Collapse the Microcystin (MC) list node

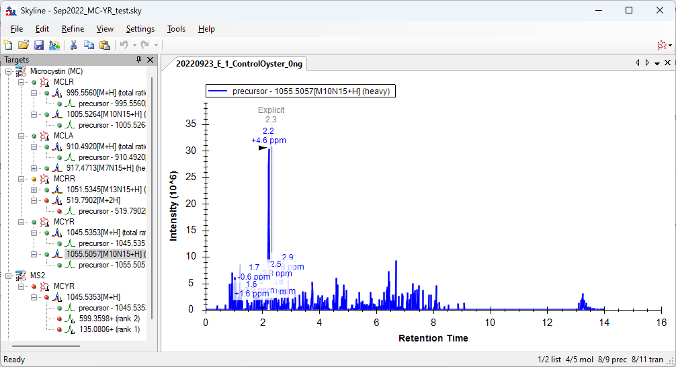8,71
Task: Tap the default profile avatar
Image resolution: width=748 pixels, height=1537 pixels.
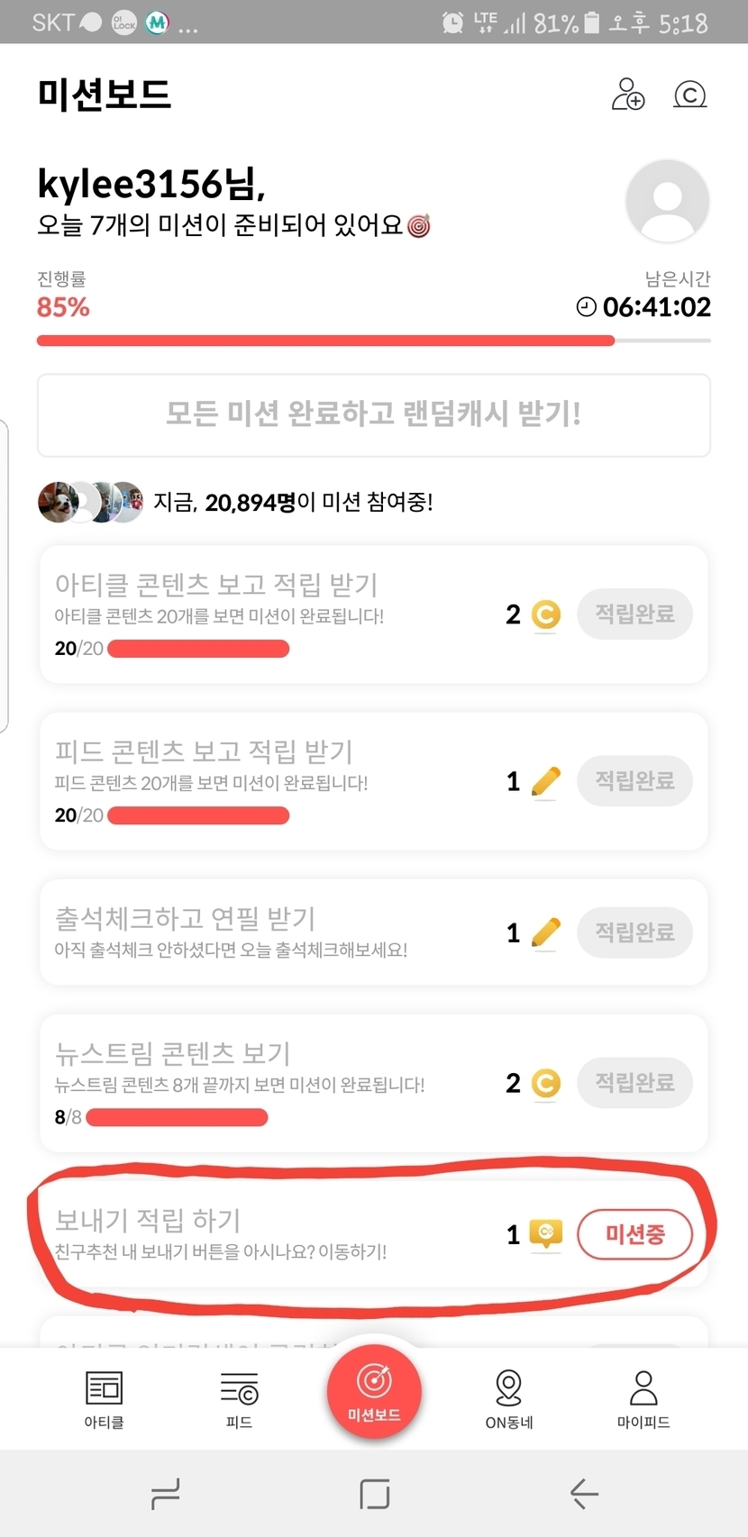Action: (667, 201)
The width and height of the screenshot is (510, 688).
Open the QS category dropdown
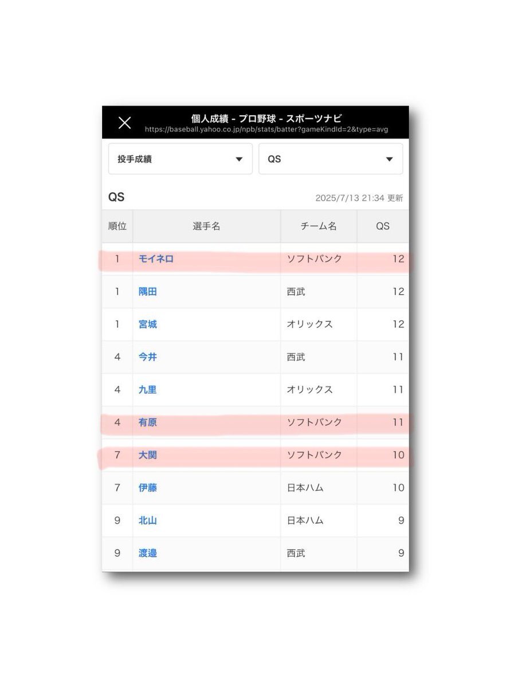coord(331,159)
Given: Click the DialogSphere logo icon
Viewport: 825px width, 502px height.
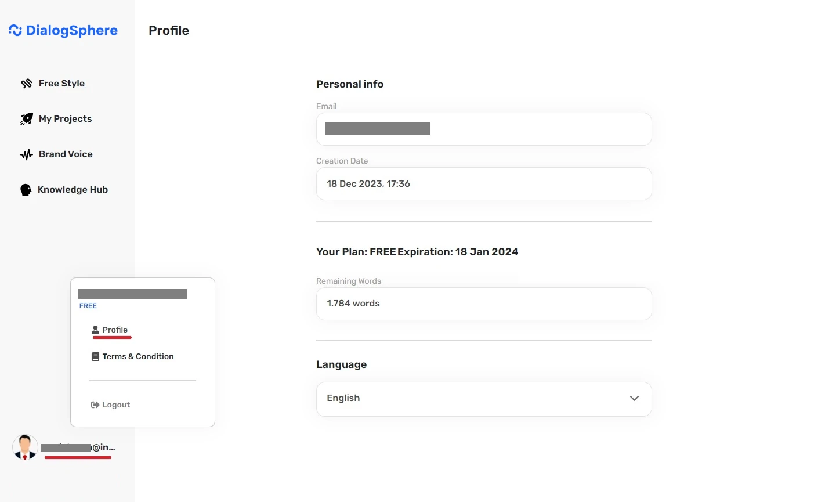Looking at the screenshot, I should tap(16, 30).
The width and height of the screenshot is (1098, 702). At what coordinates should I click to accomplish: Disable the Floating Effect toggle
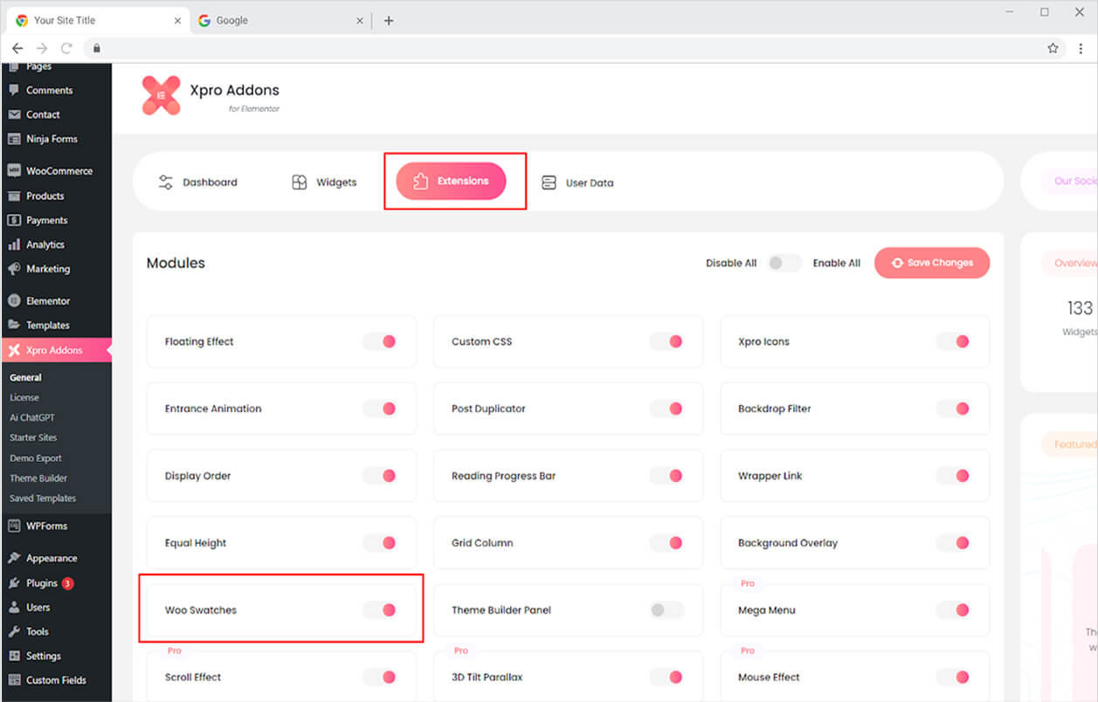point(381,341)
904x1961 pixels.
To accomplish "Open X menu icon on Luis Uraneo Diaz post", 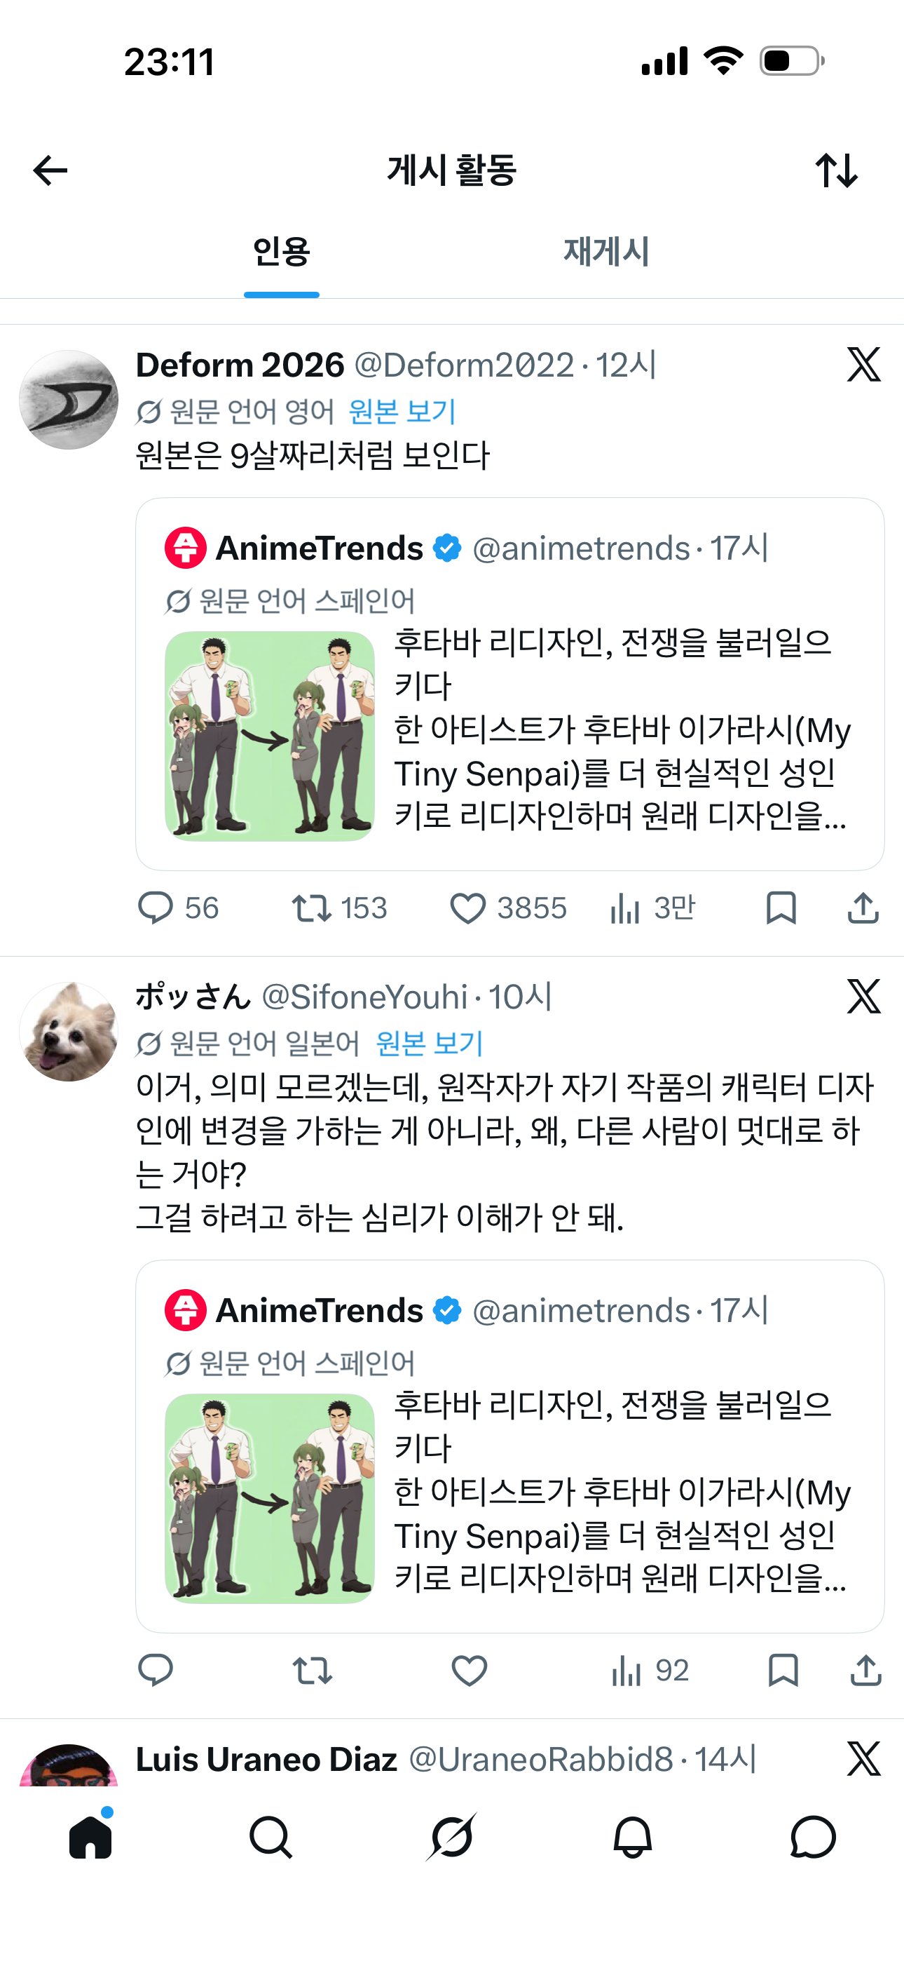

-----

▶ [SHORT PROBLEM] Render each line of the items above as a string in a JSON list, one string per line, leaving out blank lines and every picture.

▶ [RESPONSE TO THIS EXERCISE]
[
  "Collapse the Microcystin (MC) list node",
  "8,71",
  "Task: Tap the default profile avatar",
  "Image resolution: width=748 pixels, height=1537 pixels.",
  "Action: (667, 201)",
  "The width and height of the screenshot is (510, 688).",
  "Open the QS category dropdown",
  "coord(331,159)",
  "Given: Click the DialogSphere logo icon",
  "Viewport: 825px width, 502px height.",
  "Looking at the screenshot, I should tap(16, 30).",
  "The width and height of the screenshot is (1098, 702). At what coordinates should I click to accomplish: Disable the Floating Effect toggle",
  "point(381,341)",
  "904x1961 pixels.",
  "To accomplish \"Open X menu icon on Luis Uraneo Diaz post\", "
]